By the way, just so it’s clear: the assumption is that these rabbis pass the money on to charity, which they distribute as they see fit. The idea is that you come to them so that they will pray for you to God (because you don’t know how to pray on your own behalf), and you need to have some merit so that God will have mercy on you. Charity works as a kind of mercy within judgment. You had mercy on the poor person, and the righteous man prays for you that God should have mercy on you by virtue of that (and measure for measure). The money is given to them because they know to whom it should be given and who is a fraud and should not receive it. For “charity is rewarded only according to the kindness in it.” And charity given to frauds does not grant the merits of charity. Just as Jeremiah prayed about his enemies that they should fail by giving charity to unworthy people. (In Bava Batra.)

Ehud (2020-02-11)

When I wrote that the Hebrew Bible does not speak about redemption with money, I of course meant on the mystical level (as with rabbis in our time who do “soul redemption”). The redemption of a slave is on the technical level (just like a transaction), and that is of course mentioned in the Hebrew Bible, as you noted.

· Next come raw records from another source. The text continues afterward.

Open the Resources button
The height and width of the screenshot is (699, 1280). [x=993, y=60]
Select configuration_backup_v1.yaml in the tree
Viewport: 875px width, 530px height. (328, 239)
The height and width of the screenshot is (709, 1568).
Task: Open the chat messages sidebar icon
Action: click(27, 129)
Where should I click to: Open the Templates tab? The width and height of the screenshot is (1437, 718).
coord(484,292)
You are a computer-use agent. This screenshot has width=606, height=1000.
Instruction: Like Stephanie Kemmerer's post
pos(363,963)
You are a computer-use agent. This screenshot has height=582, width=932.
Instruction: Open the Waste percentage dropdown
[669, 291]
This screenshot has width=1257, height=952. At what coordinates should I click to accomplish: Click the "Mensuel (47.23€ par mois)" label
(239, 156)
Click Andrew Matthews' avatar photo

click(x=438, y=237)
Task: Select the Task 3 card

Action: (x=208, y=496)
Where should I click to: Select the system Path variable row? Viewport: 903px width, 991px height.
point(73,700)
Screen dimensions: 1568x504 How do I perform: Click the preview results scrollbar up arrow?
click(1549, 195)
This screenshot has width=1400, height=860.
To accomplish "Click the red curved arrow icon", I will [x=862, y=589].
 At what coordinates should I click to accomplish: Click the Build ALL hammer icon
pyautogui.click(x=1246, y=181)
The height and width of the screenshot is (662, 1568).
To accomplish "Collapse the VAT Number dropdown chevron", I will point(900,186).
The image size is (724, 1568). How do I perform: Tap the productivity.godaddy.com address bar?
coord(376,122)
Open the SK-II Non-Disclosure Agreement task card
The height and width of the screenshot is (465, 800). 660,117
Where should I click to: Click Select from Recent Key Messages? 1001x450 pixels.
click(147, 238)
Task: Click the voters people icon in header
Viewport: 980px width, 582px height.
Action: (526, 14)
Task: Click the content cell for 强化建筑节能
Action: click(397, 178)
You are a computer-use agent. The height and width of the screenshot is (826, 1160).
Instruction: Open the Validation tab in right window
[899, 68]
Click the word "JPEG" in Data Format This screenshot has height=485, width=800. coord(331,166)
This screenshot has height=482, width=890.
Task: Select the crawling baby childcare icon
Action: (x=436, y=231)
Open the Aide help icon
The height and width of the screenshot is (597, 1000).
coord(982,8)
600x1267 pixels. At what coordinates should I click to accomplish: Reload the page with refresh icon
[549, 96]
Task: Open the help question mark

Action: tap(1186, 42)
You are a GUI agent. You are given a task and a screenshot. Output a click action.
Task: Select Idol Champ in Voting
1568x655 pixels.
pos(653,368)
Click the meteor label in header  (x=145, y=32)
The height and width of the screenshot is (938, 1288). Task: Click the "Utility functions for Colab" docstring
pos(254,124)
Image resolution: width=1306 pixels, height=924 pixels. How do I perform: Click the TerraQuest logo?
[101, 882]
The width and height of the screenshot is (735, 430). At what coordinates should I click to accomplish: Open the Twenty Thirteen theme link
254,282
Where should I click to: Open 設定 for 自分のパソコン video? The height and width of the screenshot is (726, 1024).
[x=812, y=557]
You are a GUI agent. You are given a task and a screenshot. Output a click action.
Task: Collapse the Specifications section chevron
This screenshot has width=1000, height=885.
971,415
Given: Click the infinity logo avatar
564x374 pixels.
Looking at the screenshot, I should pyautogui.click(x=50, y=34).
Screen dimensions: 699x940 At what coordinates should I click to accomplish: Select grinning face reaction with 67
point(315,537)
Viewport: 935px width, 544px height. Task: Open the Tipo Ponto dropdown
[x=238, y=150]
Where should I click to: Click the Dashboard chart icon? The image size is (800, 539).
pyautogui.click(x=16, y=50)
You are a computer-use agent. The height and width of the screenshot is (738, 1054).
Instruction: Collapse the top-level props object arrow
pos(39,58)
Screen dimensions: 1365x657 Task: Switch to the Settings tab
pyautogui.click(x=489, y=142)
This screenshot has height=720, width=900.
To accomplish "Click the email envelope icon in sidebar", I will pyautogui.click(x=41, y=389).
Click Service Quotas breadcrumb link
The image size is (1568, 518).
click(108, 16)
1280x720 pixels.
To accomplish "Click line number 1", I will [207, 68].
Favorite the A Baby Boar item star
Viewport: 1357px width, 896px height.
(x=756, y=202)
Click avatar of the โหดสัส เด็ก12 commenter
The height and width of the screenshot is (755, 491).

By the way, it seems to me that there are also views that charity to “frauds” still counts as charity.
Besides that, sometimes it is really hard to know whether the use of the charity funds on the recipient’s side was fraudulent or a legitimate use of charity money.

Ailon (2020-02-12)

There is also a monetary ransom for life, money in exchange for life (usually consecrated to God): “If a ransom is imposed upon him… then he shall give for the redemption of his life whatsoever is imposed upon him”; “And each man shall give a ransom for his life to the Lord when you number them, that there be no plague among them when you number them… to atone for your lives”; “No devoted thing that is devoted from among men shall be redeemed; it shall surely be put to death”; “And not a man of us was missing, and we have brought the offering of the Lord… to atone for our lives before the Lord”; “And you shall take no ransom for the life of a murderer who is wicked to die, but he shall surely be put to death”..

Ailon (2020-02-12)

It seems to me that this explains the double meaning of the concept of “herem.” One meaning is a kind of consecration, like something forbidden for benefit (that’s also how it is in Arabic — something one may not benefit from), like the ban on the spoils of the city of Jericho, from which Achan took benefit. The second meaning is killing: “You shall let no soul remain alive… rather you shall utterly destroy them.” The assumption was that one may not make use of prisoners of war (slavery) in wars in which God was the primary combatant (the spoil is His, like the material spoil in Jericho), or when the captives were wicked. Then they are a kind of consecration to God, and killing them is like offering a sacrifice. In wars in which we were on the brink of destruction, it is as though we already belonged to death (to Sheol), and therefore when we came out from darkness (death) into light, one has to give it the wicked who wanted to kill us. (That’s how this explains the killing that took place in Purim, for example.) And this is part of the plain meaning of “the righteous is delivered out of trouble,” etc. There is also an explicit verse in Proverbs saying that a wicked person is a ransom for the righteous: “The wicked is a ransom for the righteous, and the treacherous comes in place of the upright.” Likewise, this explains the rabbinic interpretation in the Oral Torah of “No devoted thing that is devoted from among men shall be redeemed,” whose plain meaning is simply that this is consecration (actually herem — a higher level of consecration, the equivalent of items consecrated for the altar among things that are not pure animals) of an actual human being — as with Jephthah’s daughter. But the rabbinic interpretation says it refers to people sentenced to death (the four death penalties of the religious court), who cannot give a ransom as a murderer can’t.